Funding for Agri-food Data Canada is provided in part by the Canada First Research Excellence Fund
One goal of Agri-food Data Canada is to increase the value of data and other digital object outputs, by developing sound data management practices. This is accomplished by following the FAIR principles.
The FAIR principles state that digital research outputs, including data sets, should be findable, accessible, interoperable and reusable for both people and machines. Agri-food Data Canada (ADC) will work with researchers to develop tools that enable researchers to apply the FAIR principles to their work and to improve automatic, computer-driven manipulation of data and other digital outputs.

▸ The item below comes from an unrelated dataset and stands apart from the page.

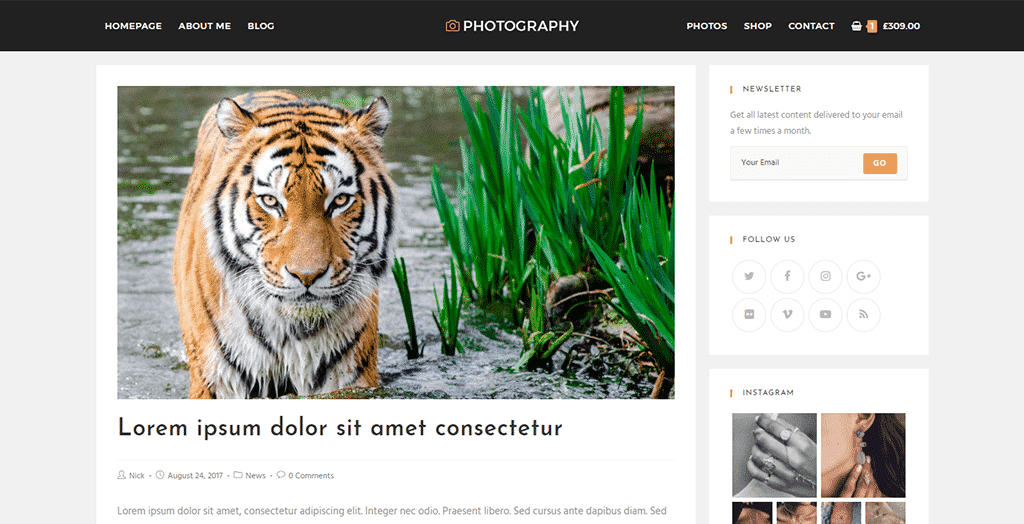
Task: Open the Blog menu item
Action: click(261, 26)
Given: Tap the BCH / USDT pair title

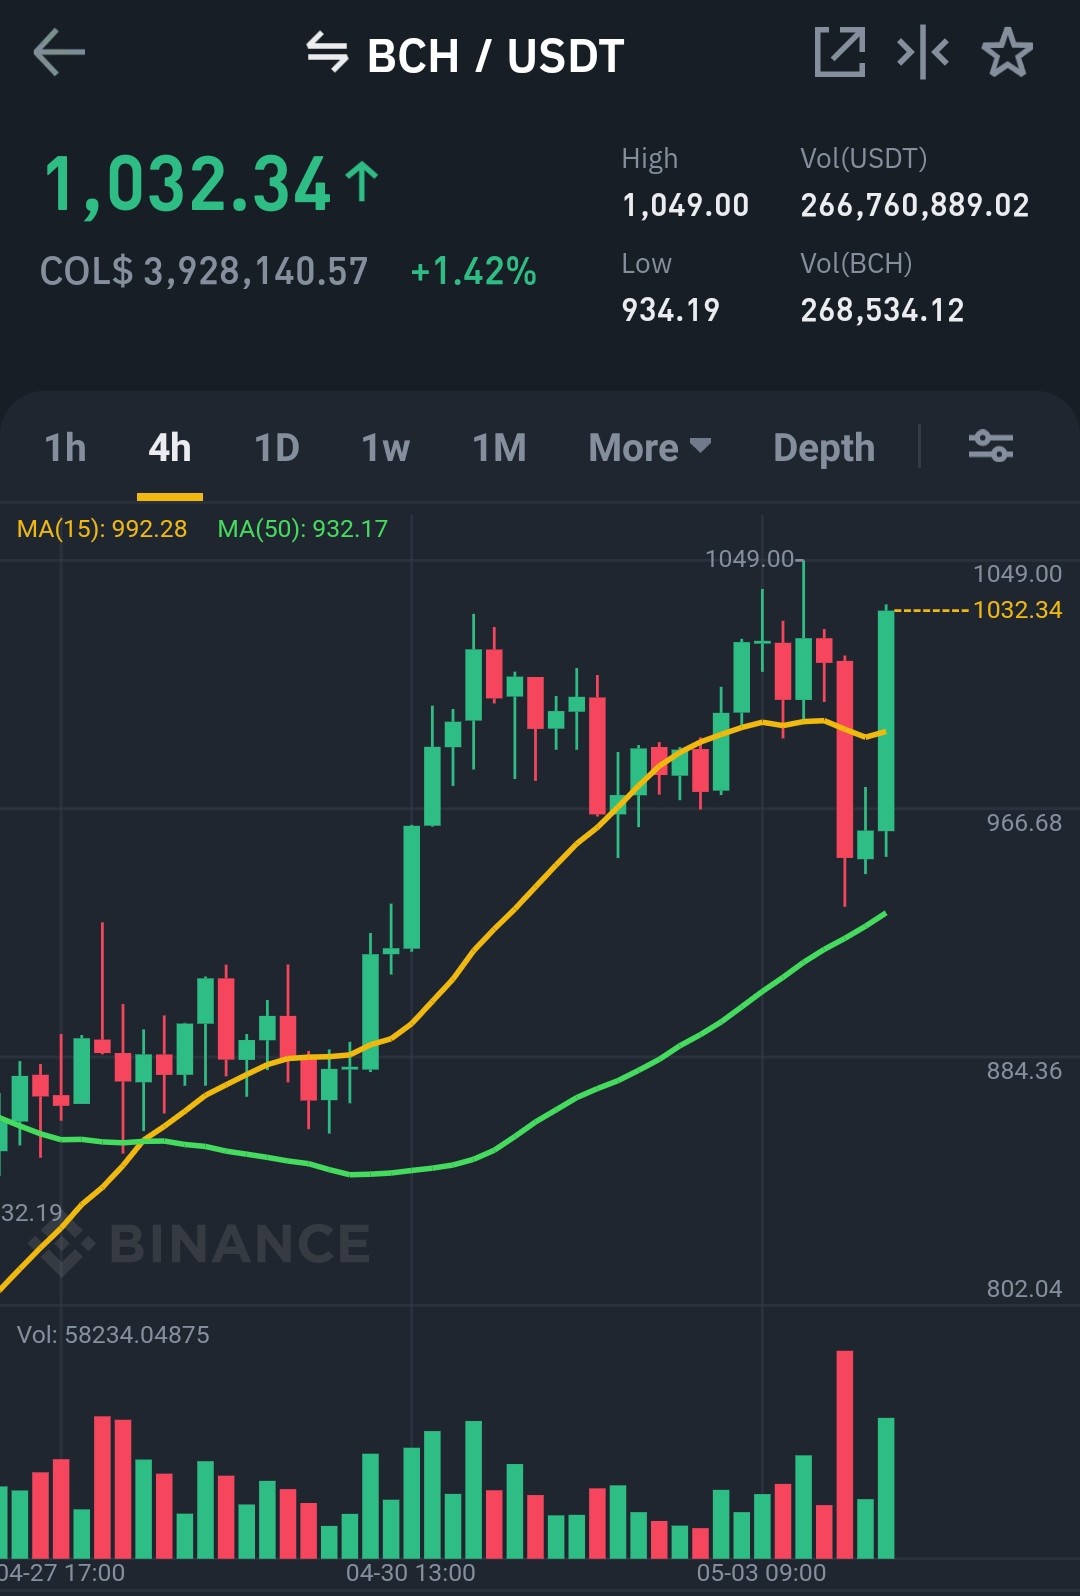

To improve data FAIRness Agri-food Data Canada is:
- Creating a semantic engine that will help researchers create and use better machine-actionable, reusable, and accessible descriptions and governance for their data, projects, algorithms, tools, workflows, and other digital research outputs.
- Collaborating on projects that will enable the federation of data silos. A federation of these silos will require processes that allow data access, authentication, and data transfer standards. These technologies will ensure that data, metadata, and access rights travel with the data from source to destination within the ADC federation.
- Developing tools to help researchers with data provenance and traceability. Cryptographically verifiable information about data origin and creation processes will allow researchers to transform data, audit and evaluate the quality of and trust in data, model authenticity, and implement access control for derived data.
- Creating a culture of FAIR data by developing knowledge-sharing resources such as webinars, training, and teaching materials. ADC works with partners to align our approaches and contribute to the global research community.
Agri-food Data Canada is creating a data ecosystem serving agri-food sustainability, guided by the FAIR principles. We are working with researchers to develop the tools and infrastructure needed to achieve better data management outcomes and ultimately, to maximize the impact and reach of their research.